ANZ-Roy Morgan Consumer Confidence was up for the sixth straight week, up by 1.4pts to 107.0 in mid-October. However, Consumer Confidence remains below the 2021 weekly average of 108.3 but is now 8.9 points higher than the same week a year ago, October 17/18, 2020 (98.1).

Consumer Confidence this week was up in Sydney following the end of the city’s 106-day lockdown and also increased in Melbourne with the news that the lockdown would soon be ending and in Brisbane after that city avoided a lockdown despite concerns about a handful of cases.

Driving this week’s small increase was increasing confidence about the year ahead with more Australians expecting to be ‘better off’ this time next year and more Australians expecting ‘good times’ for the Australian economy over the next year.

Current financial conditions

  • Now 27% (unchanged) of Australians say their families are ‘better off’ financially than this time last year compared to 26% (unchanged), that say their families are ‘worse off’ financially.


Future financial conditions

  • An increasing plurality of 38% (up 2ppts) of Australians expect their family to be ‘better off’ financially this time next year, compared to 14% (unchanged) that expect to be ‘worse off’ financially.


Current economic conditions

  • An increasing proportion of 19% (up 2ppts) of Australians expect ‘good times’ for the Australian economy over the next twelve months while 20% (down 3ppts), expect ‘bad times’.


Future economic conditions

  • In the longer term, a fifth of Australians, 20% (unchanged), are expecting ‘good times’ for the economy over the next five years compared to 16% (unchanged) expecting ‘bad times’.


Time to buy a major household item

  • Buying intentions improved this week with 37% (unchanged) of Australians, saying now is a ‘good time to buy’ major household items while 30% (unchanged) say now is a ‘bad time to buy’.

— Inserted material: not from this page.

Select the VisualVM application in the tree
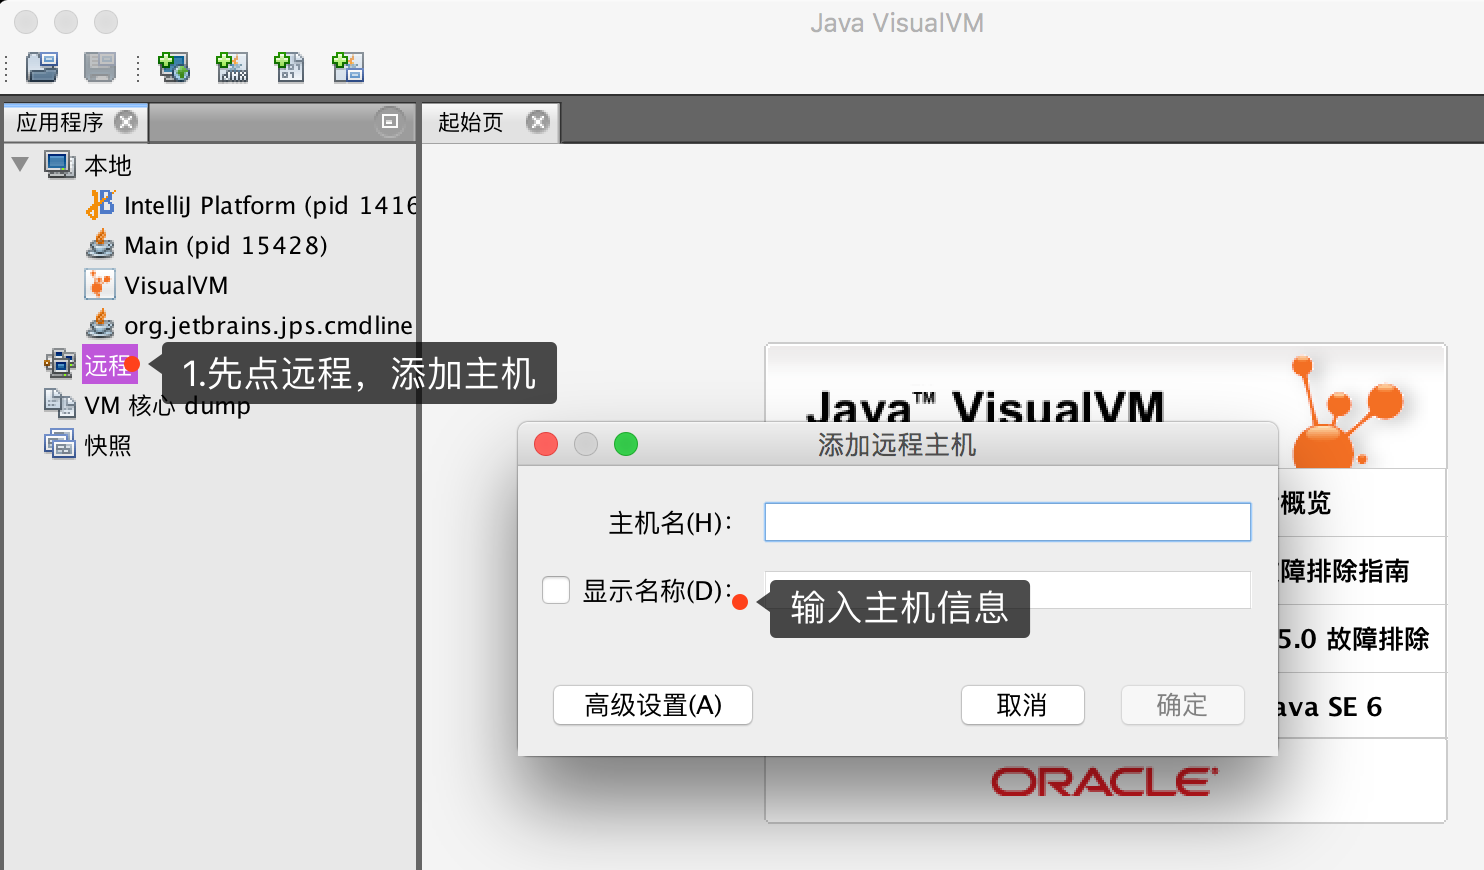Viewport: 1484px width, 870px height. tap(175, 285)
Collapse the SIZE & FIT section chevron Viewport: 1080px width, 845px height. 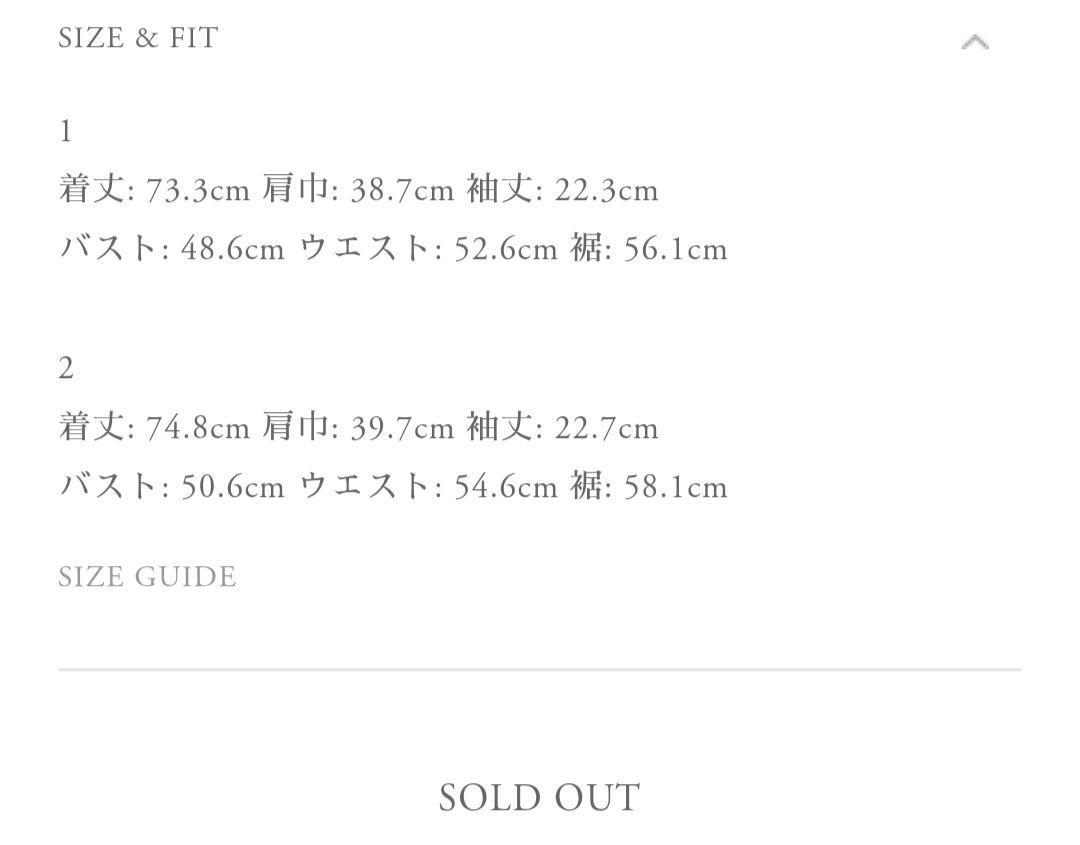click(975, 43)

ANZ Head of Australian Economics, David Plank, commented:

Block Quote

“Consumer confidence rose 1.3% nationally as greater Sydney reopened last week after more than three months in lockdown. The rise in confidence in the city over the past two weeks has been quite modest at 3.5%. This compares with the 9.2% rise over the first two weeks of reopening last year in May 2020. The difference reflects the level of confidence. Sentiment in Sydney is already above its 2021 average, while in May last year the lockdown ended with sentiment still at very depressed levels. Confidence also rose in Melbourne (5.4%) as its lockdown has been scheduled to end earlier than anticipated and is back to the level it was in mid-July.”


Related Research Reports

The latest Roy Morgan Consumer Confidence Monthly Report is available on the Roy Morgan Online Store. It provides demographic breakdowns for Age, Sex, State, Region (Capital Cities/ Country), Generations, Lifecycle, Socio-Economic Scale, Work Status, Occupation, Home Ownership, Voting Intention, Roy Morgan Value Segments and more

Margin of Error

The margin of error to be allowed for in any estimate depends mainly on the number of interviews on which it is based. Margin of error gives indications of the likely range within which estimates would be 95% likely to fall, expressed as the number of percentage points above or below the actual estimate. Allowance for design effects (such as stratification and weighting) should be made as appropriate.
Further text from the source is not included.